Personal information
- Full name: Oleksandr Maksymovych Kapliyenko
- Date of birth: 7 March 1996 (age 30)
- Place of birth: Zaporizhzhia, Ukraine
- Height: 1.79 m (5 ft 10 in)
- Position: Left-back

Youth career
- 2009–2013: Metalurh Zaporizhzhia

Senior career*
- Years: Team / Apps / (Gls)
- 2013–2015: Metalurh Zaporizhzhia / 35 / (4)
- 2016: Metalist Kharkiv / 8 / (0)
- 2016: Alanyaspor / 0 / (0)
- 2017: Chornomorets Odesa / 14 / (0)
- 2018: Smolevichi / 28 / (0)
- 2019: Metalurh Zaporizhzhia / 8 / (1)
- 2019: Dinamo Tbilisi / 12 / (0)
- 2020: Tambov / 25 / (0)
- 2021: Torpedo Moscow / 18 / (1)
- 2022: Auda / 15 / (0)
- 2022–2023: Metalist Kharkiv / 14 / (2)
- 2023: → Dnipro-1 (loan) / 16 / (0)
- 2024–2025: LNZ Cherkasy / 19 / (0)
- 2026: Chornomorets Odesa / 6 / (0)

International career
- 2012: Ukraine U-17 / 1 / (0)
- 2013–2014: Ukraine U-18 / 4 / (0)
- 2014–2015: Ukraine U-19 / 3 / (0)
- 2015–2016: Ukraine U-20 / 2 / (0)

= Oleksandr Kapliyenko =

Ukrainian footballer

Oleksandr Maksymovych Kapliyenko (Олекса́ндр Макси́мович Капліє́нко; born 7 March 1996) is a Ukrainian professional footballer who plays as a defender.

==Career==
Kapliyenko is product of youth team system Metalurh Zaporizhzhia.

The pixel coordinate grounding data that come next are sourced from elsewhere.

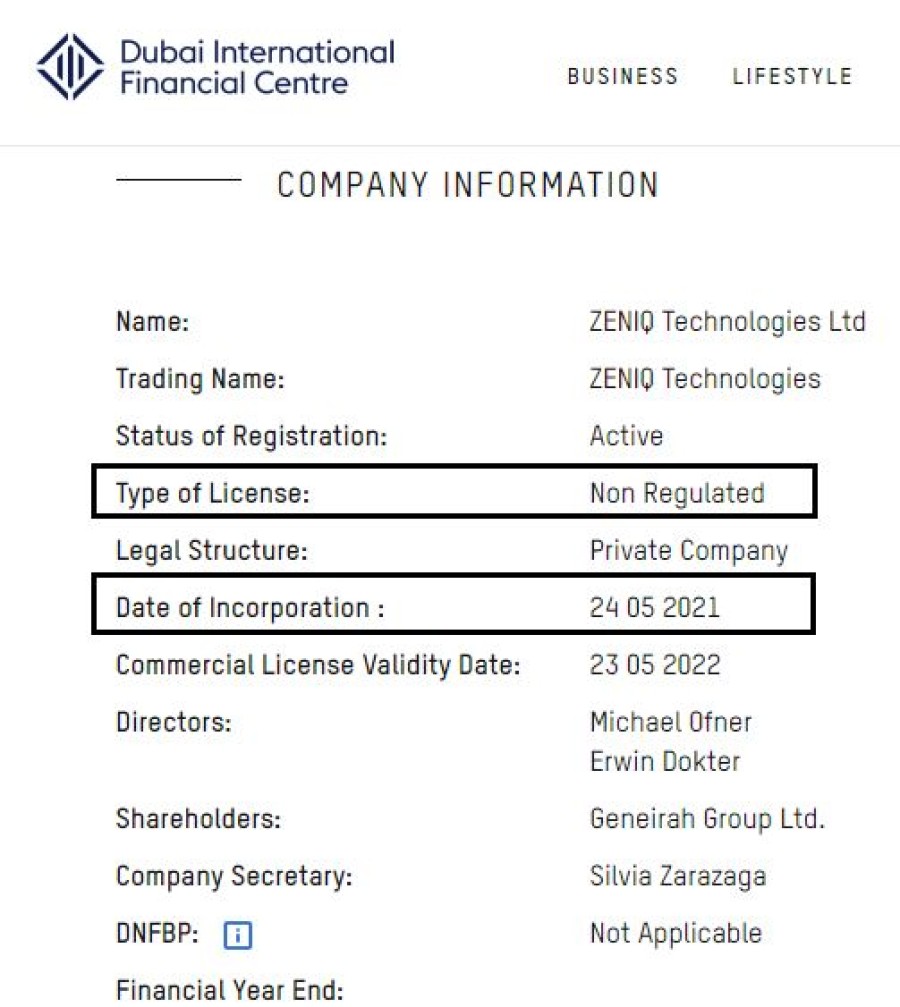
Task: Open the DNFBP info icon
Action: (238, 934)
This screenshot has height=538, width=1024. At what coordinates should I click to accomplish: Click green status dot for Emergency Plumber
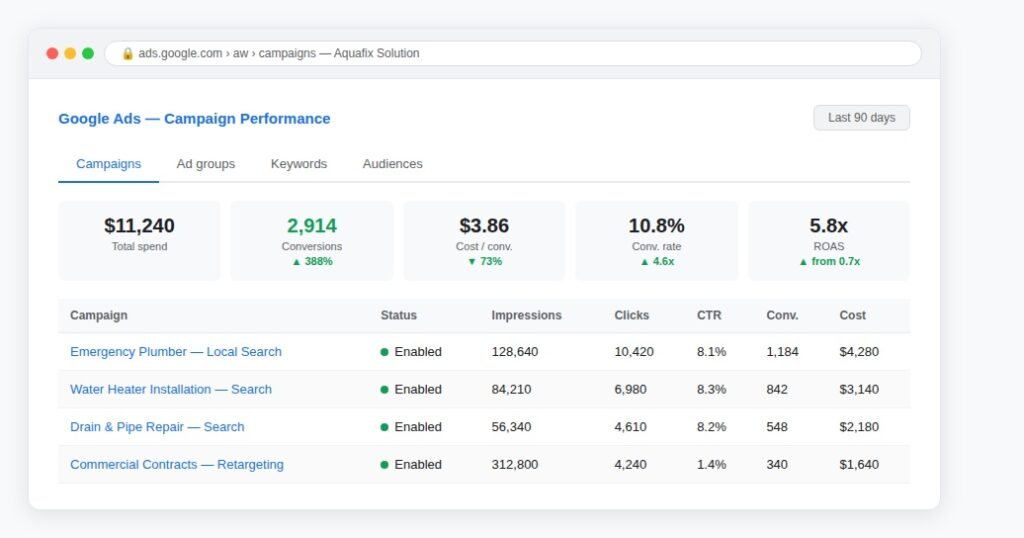pos(384,352)
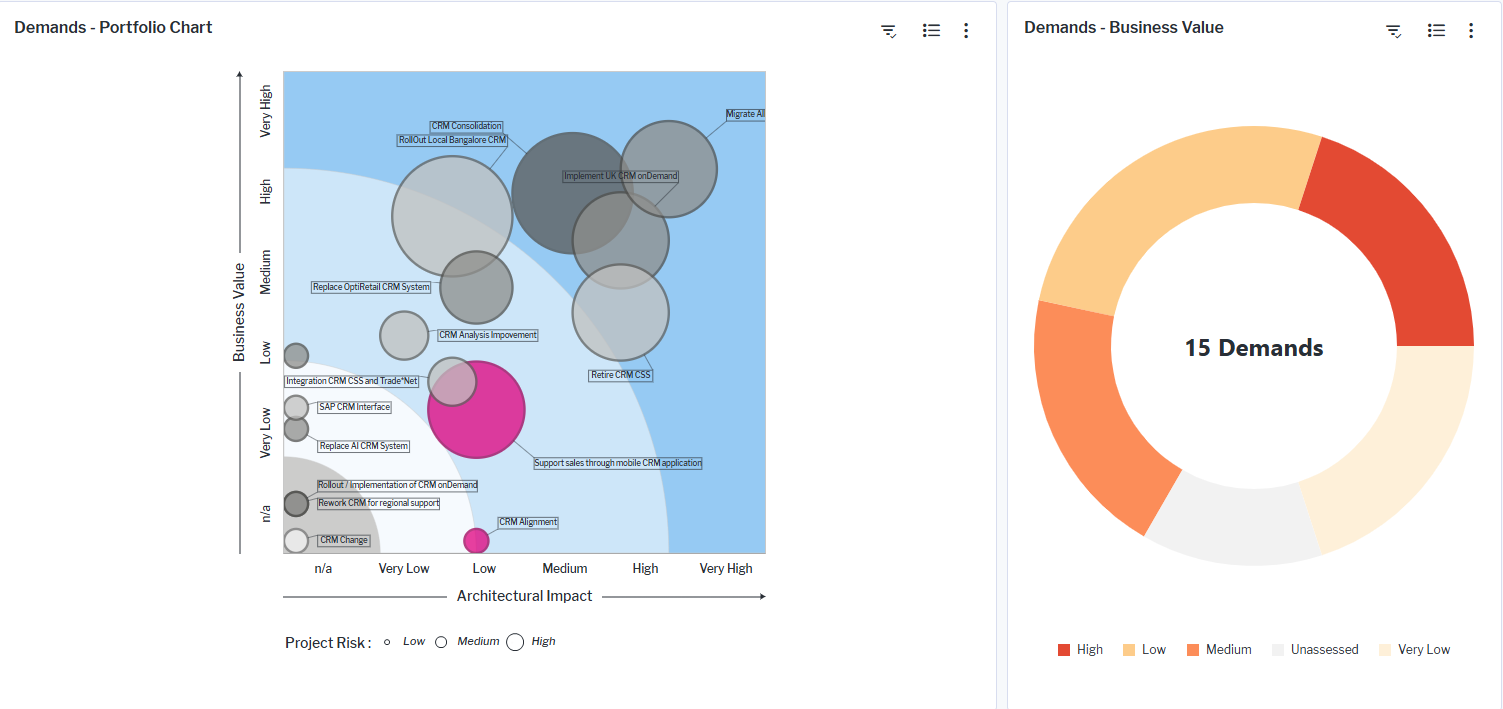Toggle the Low legend item in donut legend
This screenshot has width=1503, height=709.
click(x=1144, y=650)
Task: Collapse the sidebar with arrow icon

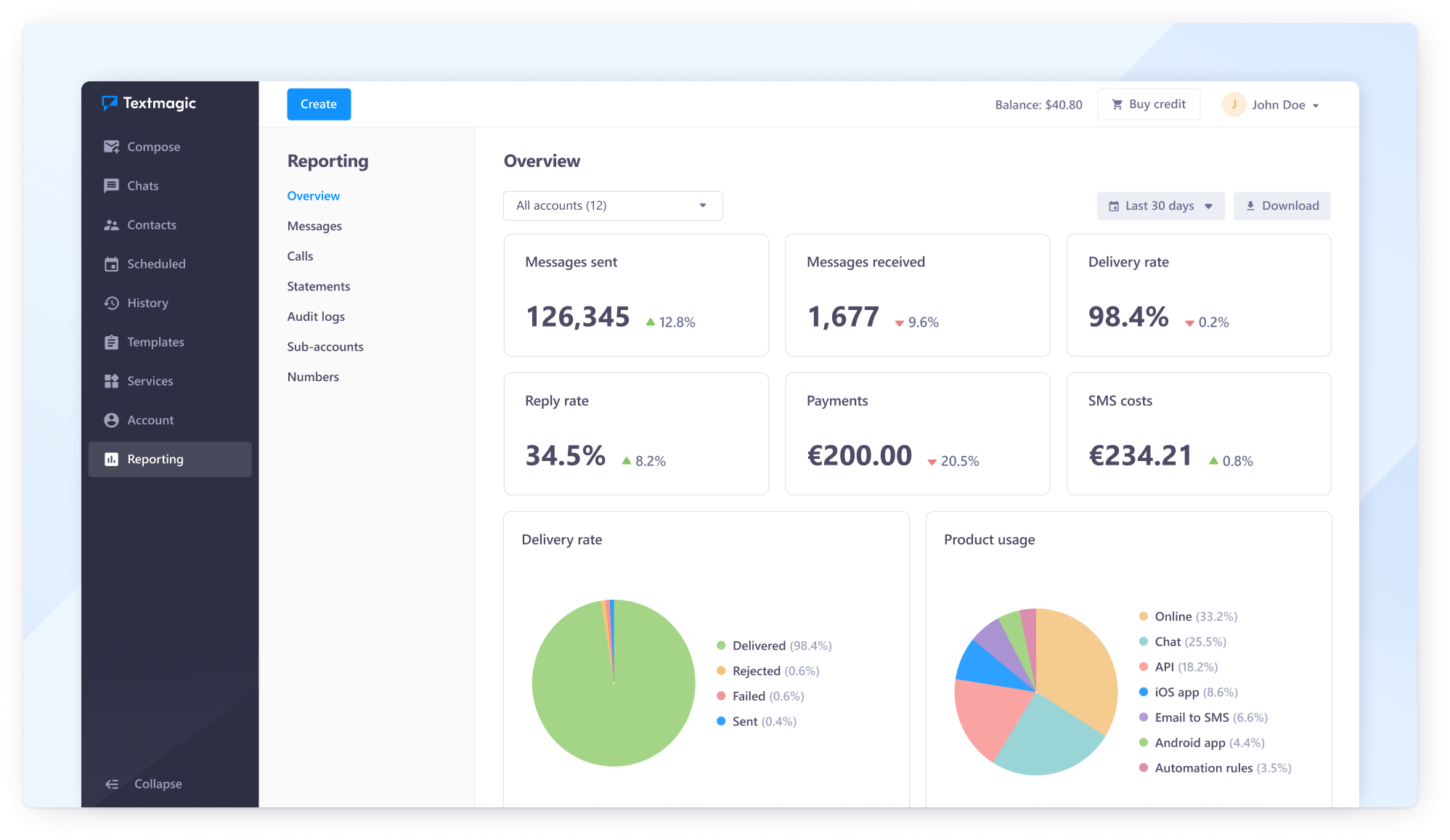Action: click(x=112, y=784)
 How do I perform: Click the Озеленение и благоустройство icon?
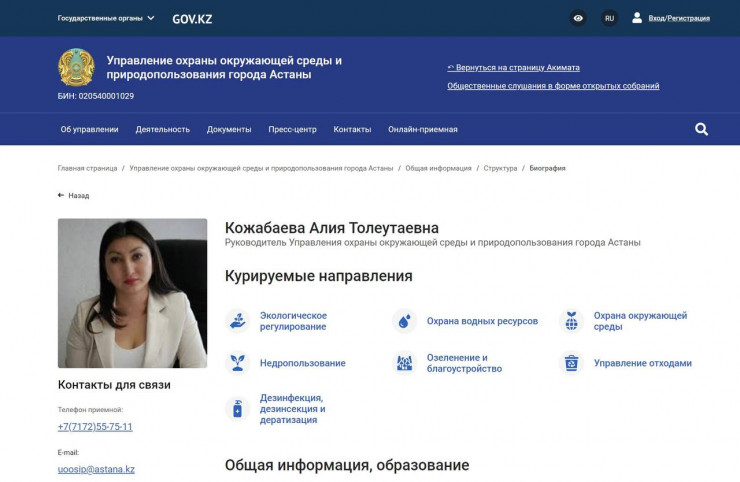404,363
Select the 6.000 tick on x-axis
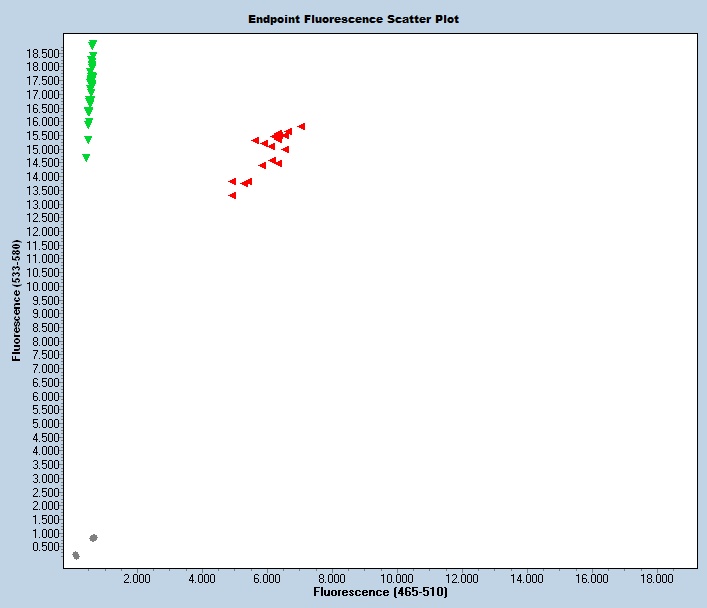 pyautogui.click(x=266, y=579)
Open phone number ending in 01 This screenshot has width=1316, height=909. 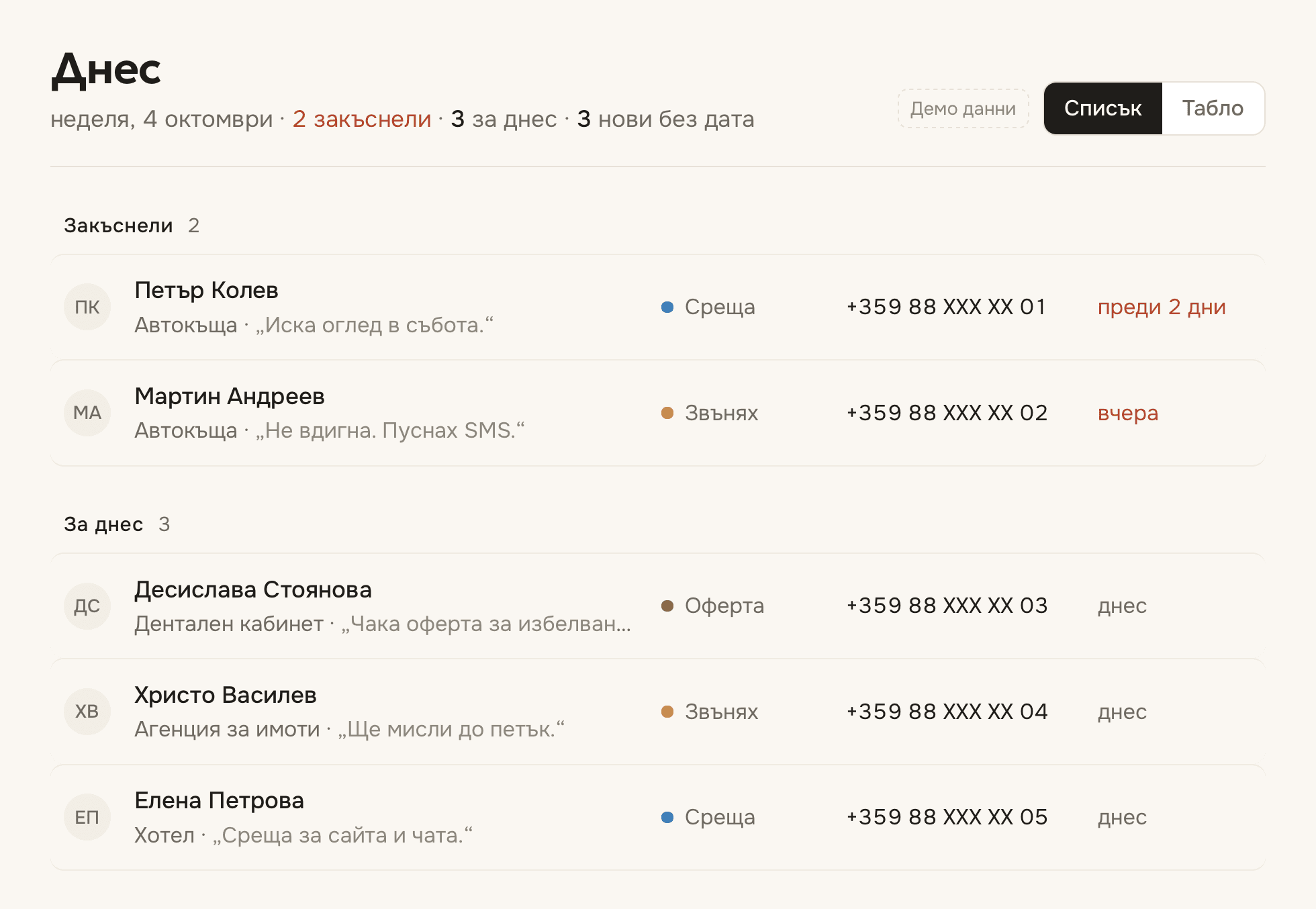coord(946,307)

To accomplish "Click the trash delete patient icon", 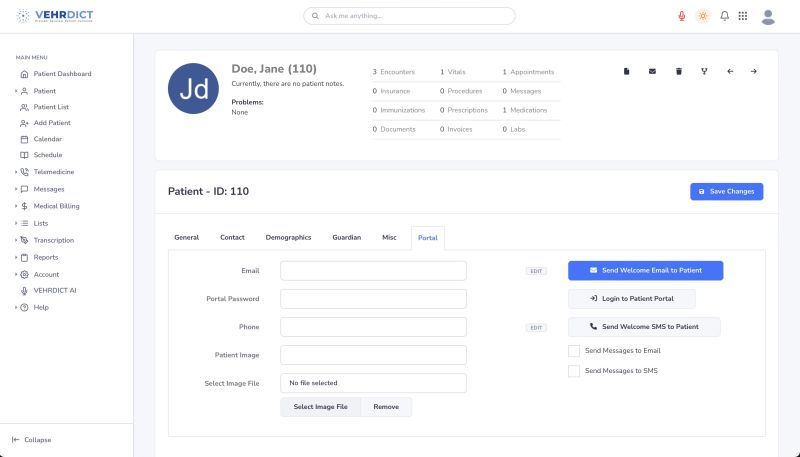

Made his debut for Metalurh Zaporizhzhia playing a full-time game against Chornomorets Odesa on 6 April 2014 in Ukrainian Premier League.

On 12 December 2016, Kapliyenko joined Chornomorets Odesa.

He made his debut in the Russian Football National League for Torpedo Moscow on 27 February 2021 in a game against SKA-Khabarovsk.

On 26 January 2026, Kapliyenko has left LNZ Cherkasy and joined Chornomorets Odesa for the second time in his career. As a player for Chornomorets in the 2025–26 season, he made his official debut against UCSA Tarasivka on 21 March 2026. Kapliyenko left the team on June 30, 2026.